- Supplied passage -
>>

Based on the principles and experimental results, it can be inferred that the proposed algorithm has some generality and enhances the segmentation effect by enlarging the difference between the plants and the background. Therefore, the algorithm is also applicable to other plant species with different morphologies, colorimetric characteristics, and ages. Because of the algorithm’s ability to adapt to light, it should also adapt to field conditions with variable light conditions. In the future, the identification target of this algorithm may be multiple plant species, and the algorithm will simultaneously obtain the center coordinates of each plant to assist the spraying robot in completing the spraying job. Based on this method, developing mobile applications for field applications will improve the usability of the algorithm.

8. Conclusions

In this paper, a method for the quick and accurate segmentation of cucumber seedlings in seedling trays in a greenhouse environment is proposed. The RGB color space was chosen, the cucumber seedlings were identified as targets, the grayscale operator was optimized by the genetic algorithm, and then the images were segmented via the Otsu algorithm. Finally, the morphological opening and closing operations and the area-based noise filtering method were used to denoise the images. The rapid and accurate segmentation of cucumber seedlings was achieved. The segmentation effect of this approach is robust. Compared to the commonly used 2G-B-R, CIVE, and other operators, the segmentation performance of this method is significantly improved and more robust under the three lighting conditions.

<<

- Dataset extract -
>>

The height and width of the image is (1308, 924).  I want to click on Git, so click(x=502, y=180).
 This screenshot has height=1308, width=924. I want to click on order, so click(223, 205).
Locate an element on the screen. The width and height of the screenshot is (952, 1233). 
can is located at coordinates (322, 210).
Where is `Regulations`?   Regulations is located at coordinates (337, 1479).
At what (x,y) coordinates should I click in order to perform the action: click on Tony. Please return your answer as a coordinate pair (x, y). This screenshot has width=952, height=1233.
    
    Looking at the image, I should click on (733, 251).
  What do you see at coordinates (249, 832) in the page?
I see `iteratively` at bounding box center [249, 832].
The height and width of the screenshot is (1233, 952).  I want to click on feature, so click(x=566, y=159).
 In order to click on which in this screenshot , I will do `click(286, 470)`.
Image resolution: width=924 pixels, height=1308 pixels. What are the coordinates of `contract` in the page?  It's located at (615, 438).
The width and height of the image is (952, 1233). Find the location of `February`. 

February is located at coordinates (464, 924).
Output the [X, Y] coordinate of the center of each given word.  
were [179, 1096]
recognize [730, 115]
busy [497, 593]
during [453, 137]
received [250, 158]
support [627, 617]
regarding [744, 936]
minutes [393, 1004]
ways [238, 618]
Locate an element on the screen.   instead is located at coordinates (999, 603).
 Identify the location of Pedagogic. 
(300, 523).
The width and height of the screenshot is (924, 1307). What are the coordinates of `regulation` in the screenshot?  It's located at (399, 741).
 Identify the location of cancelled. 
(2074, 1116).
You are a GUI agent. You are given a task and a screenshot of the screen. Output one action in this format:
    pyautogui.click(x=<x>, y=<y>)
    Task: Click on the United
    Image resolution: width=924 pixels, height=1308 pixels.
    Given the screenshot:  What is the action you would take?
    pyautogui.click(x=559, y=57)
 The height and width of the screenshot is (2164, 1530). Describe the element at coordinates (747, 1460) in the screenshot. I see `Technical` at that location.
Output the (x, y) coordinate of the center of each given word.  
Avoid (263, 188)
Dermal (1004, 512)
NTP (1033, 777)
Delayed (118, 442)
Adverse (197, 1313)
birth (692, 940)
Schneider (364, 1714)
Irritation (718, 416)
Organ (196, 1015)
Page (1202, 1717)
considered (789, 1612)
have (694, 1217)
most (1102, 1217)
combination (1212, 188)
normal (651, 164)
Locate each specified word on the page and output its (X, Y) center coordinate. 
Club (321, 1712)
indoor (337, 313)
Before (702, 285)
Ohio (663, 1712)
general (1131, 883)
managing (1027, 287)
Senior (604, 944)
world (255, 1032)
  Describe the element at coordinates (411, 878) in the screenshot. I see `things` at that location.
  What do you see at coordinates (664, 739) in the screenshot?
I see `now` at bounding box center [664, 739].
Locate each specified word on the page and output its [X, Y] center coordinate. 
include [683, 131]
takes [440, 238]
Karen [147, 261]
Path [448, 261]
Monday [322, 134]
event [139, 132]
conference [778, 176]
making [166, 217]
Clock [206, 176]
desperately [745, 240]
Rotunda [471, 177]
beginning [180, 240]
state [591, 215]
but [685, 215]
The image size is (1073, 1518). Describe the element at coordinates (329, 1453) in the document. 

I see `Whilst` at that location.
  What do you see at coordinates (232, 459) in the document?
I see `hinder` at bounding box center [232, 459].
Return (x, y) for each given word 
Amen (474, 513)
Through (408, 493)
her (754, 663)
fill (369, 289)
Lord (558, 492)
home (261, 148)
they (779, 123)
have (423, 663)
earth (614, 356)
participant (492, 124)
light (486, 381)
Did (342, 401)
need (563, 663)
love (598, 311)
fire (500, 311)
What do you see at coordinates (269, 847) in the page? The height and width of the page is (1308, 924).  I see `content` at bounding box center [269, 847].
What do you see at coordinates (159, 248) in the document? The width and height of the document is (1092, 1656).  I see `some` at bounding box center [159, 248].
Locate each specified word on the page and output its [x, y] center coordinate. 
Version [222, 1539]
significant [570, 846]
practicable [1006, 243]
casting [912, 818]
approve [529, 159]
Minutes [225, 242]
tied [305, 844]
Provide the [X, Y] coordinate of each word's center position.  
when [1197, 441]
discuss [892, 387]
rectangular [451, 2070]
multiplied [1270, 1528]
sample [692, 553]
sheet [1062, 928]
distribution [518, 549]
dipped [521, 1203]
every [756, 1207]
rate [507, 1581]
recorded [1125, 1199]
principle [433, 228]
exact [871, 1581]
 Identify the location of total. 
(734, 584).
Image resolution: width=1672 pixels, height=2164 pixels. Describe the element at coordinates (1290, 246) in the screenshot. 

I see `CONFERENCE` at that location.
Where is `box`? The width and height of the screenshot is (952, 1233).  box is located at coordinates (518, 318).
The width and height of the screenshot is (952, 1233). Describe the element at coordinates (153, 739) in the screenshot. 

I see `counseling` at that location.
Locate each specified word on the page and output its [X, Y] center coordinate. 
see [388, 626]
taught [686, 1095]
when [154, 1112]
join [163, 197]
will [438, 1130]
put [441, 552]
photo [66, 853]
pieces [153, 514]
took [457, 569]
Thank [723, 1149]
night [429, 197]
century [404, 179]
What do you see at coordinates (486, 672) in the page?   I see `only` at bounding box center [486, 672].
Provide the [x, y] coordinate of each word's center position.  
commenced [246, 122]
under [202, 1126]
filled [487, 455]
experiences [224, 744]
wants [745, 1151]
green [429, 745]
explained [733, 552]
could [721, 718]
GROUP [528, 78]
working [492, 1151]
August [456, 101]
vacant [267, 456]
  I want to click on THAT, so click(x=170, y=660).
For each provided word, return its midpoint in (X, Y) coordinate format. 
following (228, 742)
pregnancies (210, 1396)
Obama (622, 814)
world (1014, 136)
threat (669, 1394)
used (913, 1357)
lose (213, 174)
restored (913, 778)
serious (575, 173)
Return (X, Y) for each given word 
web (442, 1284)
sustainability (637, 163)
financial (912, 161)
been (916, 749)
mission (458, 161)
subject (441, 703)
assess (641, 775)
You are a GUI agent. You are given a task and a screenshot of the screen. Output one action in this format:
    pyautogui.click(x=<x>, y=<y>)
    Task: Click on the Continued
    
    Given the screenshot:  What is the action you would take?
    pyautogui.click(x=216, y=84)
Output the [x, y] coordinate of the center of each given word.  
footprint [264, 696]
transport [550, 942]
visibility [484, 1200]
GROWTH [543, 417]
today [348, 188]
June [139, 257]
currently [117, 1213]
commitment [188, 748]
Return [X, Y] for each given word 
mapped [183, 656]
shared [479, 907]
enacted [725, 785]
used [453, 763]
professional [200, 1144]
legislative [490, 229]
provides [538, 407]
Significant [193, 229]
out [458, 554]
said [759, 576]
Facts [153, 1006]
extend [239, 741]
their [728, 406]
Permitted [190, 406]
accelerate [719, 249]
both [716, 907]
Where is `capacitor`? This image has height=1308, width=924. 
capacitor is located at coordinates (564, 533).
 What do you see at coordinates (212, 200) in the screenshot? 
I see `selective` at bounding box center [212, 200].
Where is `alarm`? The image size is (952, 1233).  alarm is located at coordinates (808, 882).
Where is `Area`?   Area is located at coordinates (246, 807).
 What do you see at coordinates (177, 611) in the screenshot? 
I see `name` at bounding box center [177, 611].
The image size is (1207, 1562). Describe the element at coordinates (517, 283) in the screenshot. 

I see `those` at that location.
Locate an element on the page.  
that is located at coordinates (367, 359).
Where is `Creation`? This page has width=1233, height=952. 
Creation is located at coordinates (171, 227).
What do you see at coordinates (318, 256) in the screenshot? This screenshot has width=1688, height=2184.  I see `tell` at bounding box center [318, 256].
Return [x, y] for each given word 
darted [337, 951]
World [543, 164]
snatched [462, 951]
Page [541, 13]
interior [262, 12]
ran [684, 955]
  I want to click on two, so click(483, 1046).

<<

- Directions -
Extend the passage on segmenting cucumber seedlings in greenhouse seedling trays, continuing from its final sentence.

- Exercise result -
This method is usually useful in solving crop image recognition problems with complex backgrounds, variable illumination, and relatively small differences between the target and background. In addition, this method is also suitable for outdoor farmland environments where lighting conditions vary widely, and the objects of image segmentation are not limited to cucumber seedlings but can be most green plants. Moreover, the algorithm does not require a large amount of computation, is simple to implement, and is highly robust for image segmentation.

However, there are some drawbacks to this method. For example, when sample collection is carried out manually, the randomness of the collected foreground and background samples is high. If the collected pixel information is not sufficient and abundant, the results of the GA will be affected, and the segmentation effect of the operator will suffer. Meanwhile, the standard images are obtained by manual segmentation, which entails certain errors and will have some impact on the experimental results.